System requirements

Written by

Updated at March 5, 2026

Hardware requirements for routing and licensing servers
Hardware requirements for STT and TTS servers
- Examples of hardware calculations for STT and TTS servers
Software requirements

To install SpeechKit Hybrid, you need a Linux server with Docker Engine support. For a list of supported operating systems, see the Docker official documentation.

Warning

The CPU must support the AVX2 (Advanced Vector Support) instruction set.

On Linux, to check whether your host supports AVX2, run:

grep -q avx2 /proc/cpuinfo && echo AVX2 || echo No AVX2

Hardware requirements for routing and licensing servers

Recommended hardware requirements for routing (Envoy) and licensing (License) servers. The number of CPUs and amount of RAM of such servers depend on the number and type of GPUs used on STT and TTS servers.
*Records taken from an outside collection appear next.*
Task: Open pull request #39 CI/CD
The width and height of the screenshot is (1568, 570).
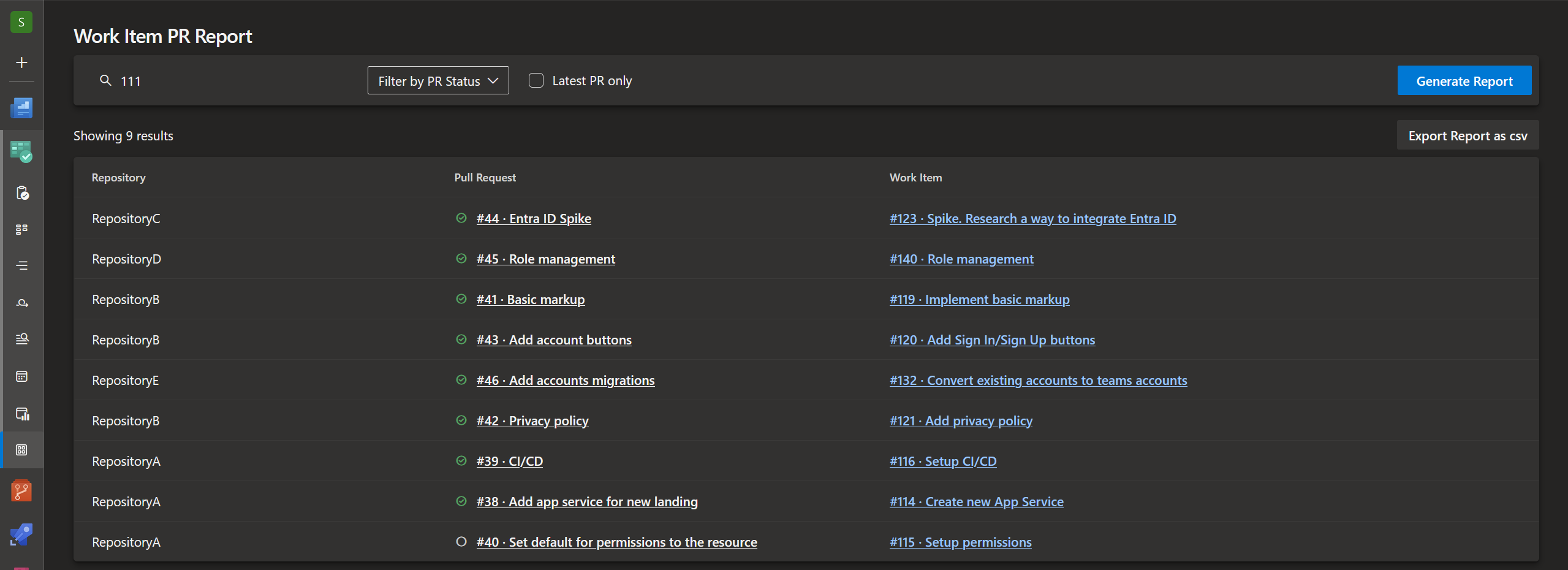Action: pos(509,462)
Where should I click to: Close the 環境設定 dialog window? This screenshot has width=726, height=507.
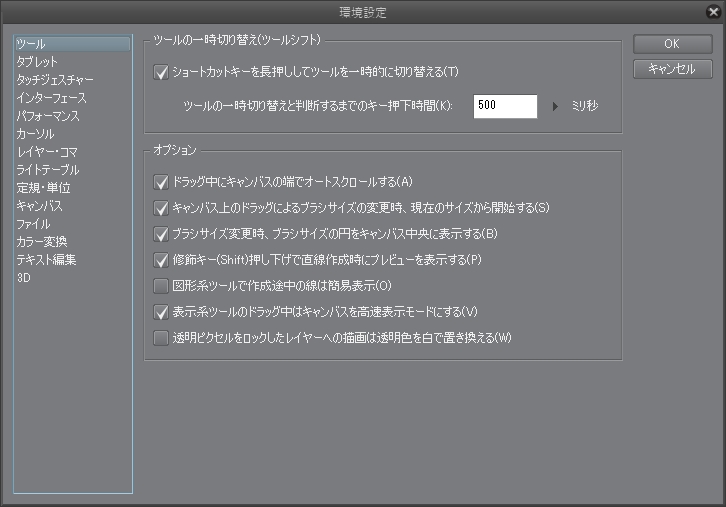(711, 12)
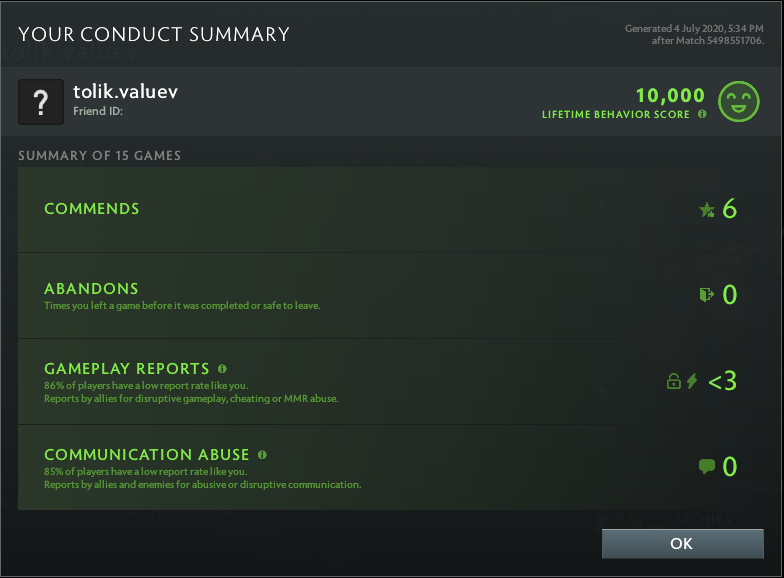This screenshot has height=578, width=784.
Task: Click the Gameplay Reports heading
Action: [x=127, y=369]
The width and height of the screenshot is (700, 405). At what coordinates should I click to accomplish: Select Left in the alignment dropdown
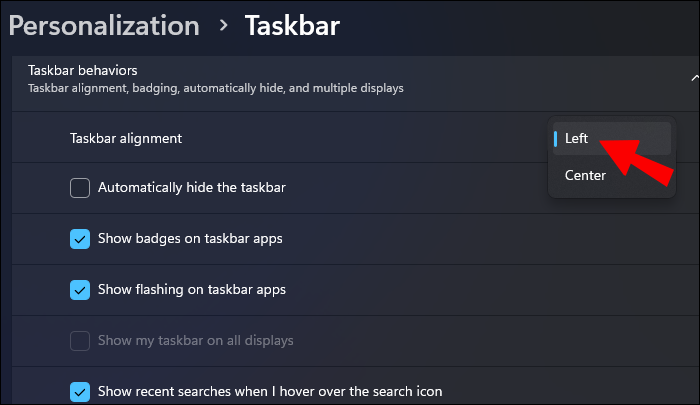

GPU type	RAM per 1 card, GB	Physical CPU cores per 1 card, pcs	Logical CPU cores (vCPUs) per card, pcs
NVIDIA® Tesla® T4	2	2	4
NVIDIA® Tesla® V100	4	4	8
NVIDIA® Tesla® L4	8	8	16
NVIDIA® Ampere® A100	10	10	20
NVIDIA® Tesla® H100	20	20	40

Hardware requirements for STT and TTS servers

Recommended hardware requirements for running SpeechKit Hybrid containers estimated values of SpeechKit Hybrid specifications are given for reference based on hardware using the NVIDIA 535 driver. The actual values may change after containers are updated and new features are added.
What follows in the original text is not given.